The news was cheered by Facebook’s former chief technology officer, Mike Schroepfer, who has recently announced he will be spending his time fighting climate change.
“This is huge and I’m super proud Meta is a launch partner,” Schroepfer said on Twitter. “Even the most conservative climate models say we need to take carbon dioxide out of the atmosphere to avert the worst of the climate crisis.
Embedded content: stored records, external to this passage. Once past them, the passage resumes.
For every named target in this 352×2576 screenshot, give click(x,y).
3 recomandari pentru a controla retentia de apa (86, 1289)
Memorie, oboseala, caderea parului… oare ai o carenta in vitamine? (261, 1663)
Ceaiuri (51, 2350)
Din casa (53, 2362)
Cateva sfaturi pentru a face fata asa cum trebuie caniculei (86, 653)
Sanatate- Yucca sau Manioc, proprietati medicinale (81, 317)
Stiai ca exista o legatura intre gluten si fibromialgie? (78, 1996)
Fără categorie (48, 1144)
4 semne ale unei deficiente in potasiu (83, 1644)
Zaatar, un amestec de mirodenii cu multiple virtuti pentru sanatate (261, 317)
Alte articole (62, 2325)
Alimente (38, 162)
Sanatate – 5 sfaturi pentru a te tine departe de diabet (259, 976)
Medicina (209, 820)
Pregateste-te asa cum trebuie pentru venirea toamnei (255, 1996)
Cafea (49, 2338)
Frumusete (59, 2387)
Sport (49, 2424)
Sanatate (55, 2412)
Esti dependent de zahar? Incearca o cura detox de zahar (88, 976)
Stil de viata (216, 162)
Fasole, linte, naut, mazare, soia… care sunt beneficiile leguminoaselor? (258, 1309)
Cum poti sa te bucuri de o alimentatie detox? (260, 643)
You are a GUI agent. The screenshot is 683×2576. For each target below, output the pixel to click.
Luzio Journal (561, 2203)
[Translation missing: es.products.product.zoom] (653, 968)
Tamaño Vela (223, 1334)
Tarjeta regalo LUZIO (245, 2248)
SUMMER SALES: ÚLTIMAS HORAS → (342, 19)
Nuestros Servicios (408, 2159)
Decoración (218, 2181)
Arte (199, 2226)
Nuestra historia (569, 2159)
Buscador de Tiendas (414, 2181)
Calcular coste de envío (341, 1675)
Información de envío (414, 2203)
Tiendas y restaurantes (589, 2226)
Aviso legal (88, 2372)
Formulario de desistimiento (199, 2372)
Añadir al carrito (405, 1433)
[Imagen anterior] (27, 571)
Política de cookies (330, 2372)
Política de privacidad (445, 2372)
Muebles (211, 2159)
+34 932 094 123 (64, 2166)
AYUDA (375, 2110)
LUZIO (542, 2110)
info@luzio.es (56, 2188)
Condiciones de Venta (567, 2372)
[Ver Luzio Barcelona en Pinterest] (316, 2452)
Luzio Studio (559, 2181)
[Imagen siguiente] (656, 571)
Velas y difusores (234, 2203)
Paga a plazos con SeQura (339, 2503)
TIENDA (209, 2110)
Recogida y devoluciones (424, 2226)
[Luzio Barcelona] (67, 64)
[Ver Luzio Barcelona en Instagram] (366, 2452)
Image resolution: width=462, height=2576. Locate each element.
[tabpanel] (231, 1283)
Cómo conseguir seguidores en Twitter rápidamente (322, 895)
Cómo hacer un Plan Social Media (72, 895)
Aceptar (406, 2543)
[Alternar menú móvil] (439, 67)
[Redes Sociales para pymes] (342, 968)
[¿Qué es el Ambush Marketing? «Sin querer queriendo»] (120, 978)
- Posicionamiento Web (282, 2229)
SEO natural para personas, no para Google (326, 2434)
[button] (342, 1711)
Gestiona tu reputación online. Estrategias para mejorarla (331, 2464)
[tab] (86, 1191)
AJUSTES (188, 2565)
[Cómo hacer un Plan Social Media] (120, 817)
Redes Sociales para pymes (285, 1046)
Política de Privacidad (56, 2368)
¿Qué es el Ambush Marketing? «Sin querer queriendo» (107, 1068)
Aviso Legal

Many cool technologies exist but they don’t have a market for their product.”
Not everyone, however, sees the focus on carbon removal technologies as a good thing.
“Honestly, I really wish these same companies were investing the same amount of money in clean energy solutions,” Michael E. Mann, a professor of atmospheric science at Penn State, told CNBC. “As I discuss in ‘The New Climate War’, there is no evidence that carbon removal can be implemented at the scale necessary to make a dent in global carbon emissions on the timeframe necessary,” said Mann, who is also the also director of the Penn State Earth System Science Center (ESSC).
Globally, carbon emissions need to be reduced by 50% this decade, Mann said.
Carbon capture “could play a role later down the road, but for the time being what is needed is a rapid and dramatic transition away from fossil fuel burning toward renewable energy,” Mann said.
“The current Russian invasion of Ukraine, enabled by reliance of Europe on their gas and oil, is a reminder of the continued dangers of our dependence on fossil fuels,” Mann told CNBC. “What we need it so solve this problem at its source, not apply band aids at the edges.”